CHICAGO The no man's land where edge access meets core transport is fertile ground for ideas on how to get data-aware Sonet, Gigabit Ethernet and multiprotocol label-switched (MPLS) traffic flows to work together. Scores of OEMs and startups at Supercomm 2004 this week will be busy seeding this field in an attempt to lower the cost of the edge boxes while enhancing their service capabilities.
To enable this new generation of converged networks and services, equipment vendors are relying on such maturing encapsulation techniques as generic framing procedure (GFP) and virtual concatenation. They are also incorporating newer concepts that stretch MPLS from a core-networking to a metro edge-based technology.
This is hardly a safe haven for startups, but Mangrove Systems, Turin Networks and Mahi Networks are among the young companies combining elements of fiber transport systems and multiservice provisioning platforms for this murky realm between edge and core.

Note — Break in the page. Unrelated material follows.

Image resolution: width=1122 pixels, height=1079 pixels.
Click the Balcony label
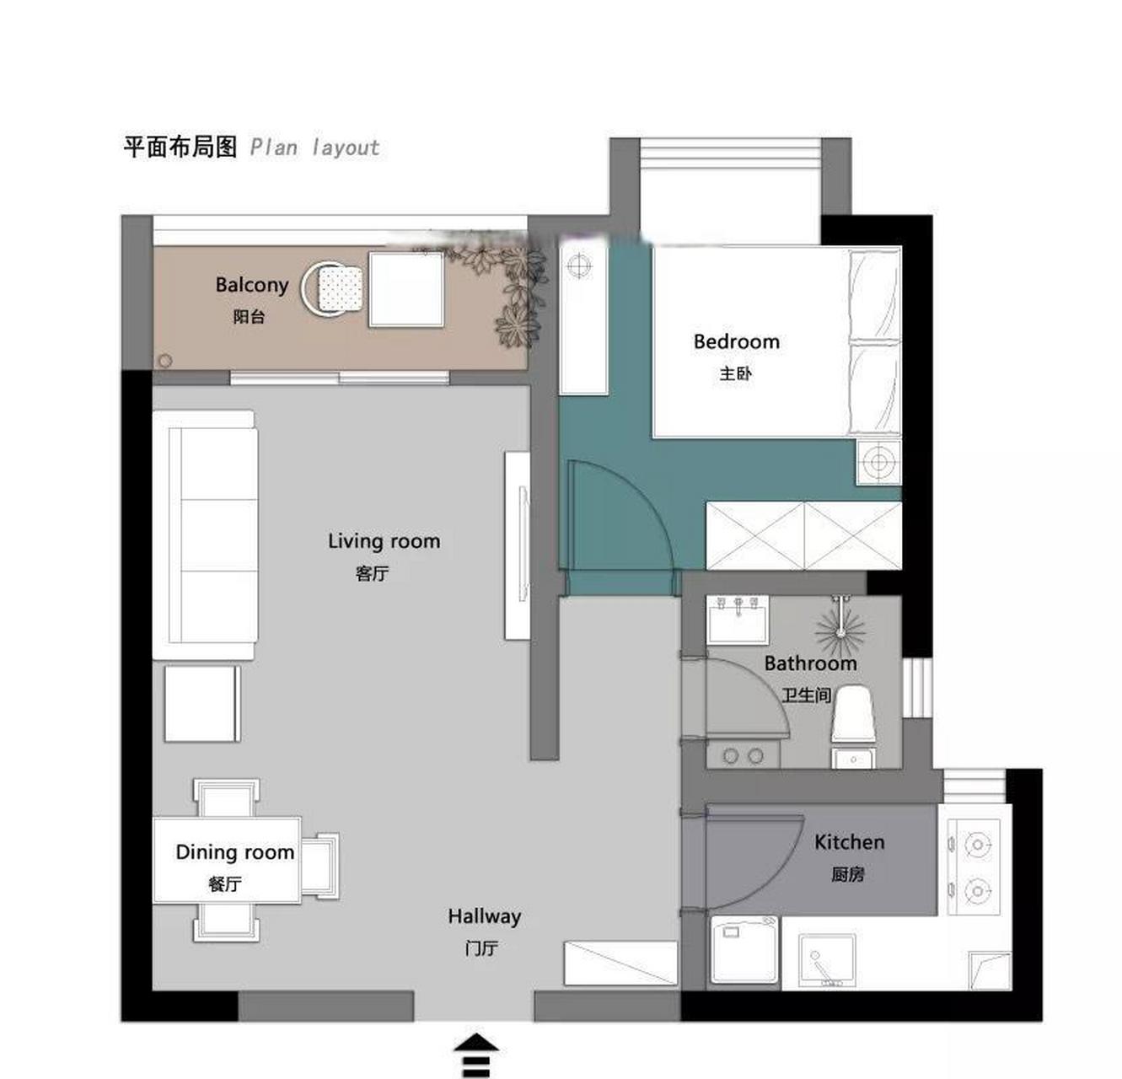point(252,284)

"The maturation of Sonet data encapsulation methods like GFP and virtual concatenation really made a difference," said Jonathan Reeves, founder of Mangrove Systems Inc. Mangrove had been dropping hints in recent months about its interest in GFP over passive optical, in pseudo wire emulation of services over Internet Protocol (IP) flows and in GFP as a road to the long-awaited generalized MPLS (G-MPLS). All of these goals center on a metropolitan redefinition of MPLS, which is commonly seen as a core-related switching standard for IP flows, Reeves said. Mangrove's larger Barracuda and smaller Piranha platforms implement what the company calls MetroMPLS, extending the utility of the switching to access systems based on either Sonet or Ethernet.
This implies the end of segregation between multiservice Layer 2 switching functions and transport functions at Layers 0 and 2, Reeves said. That proposal will find little dissent at Turin Networks Inc. or Mahi Networks Inc., which claim their new expanded systems must span switching and transport to be effective.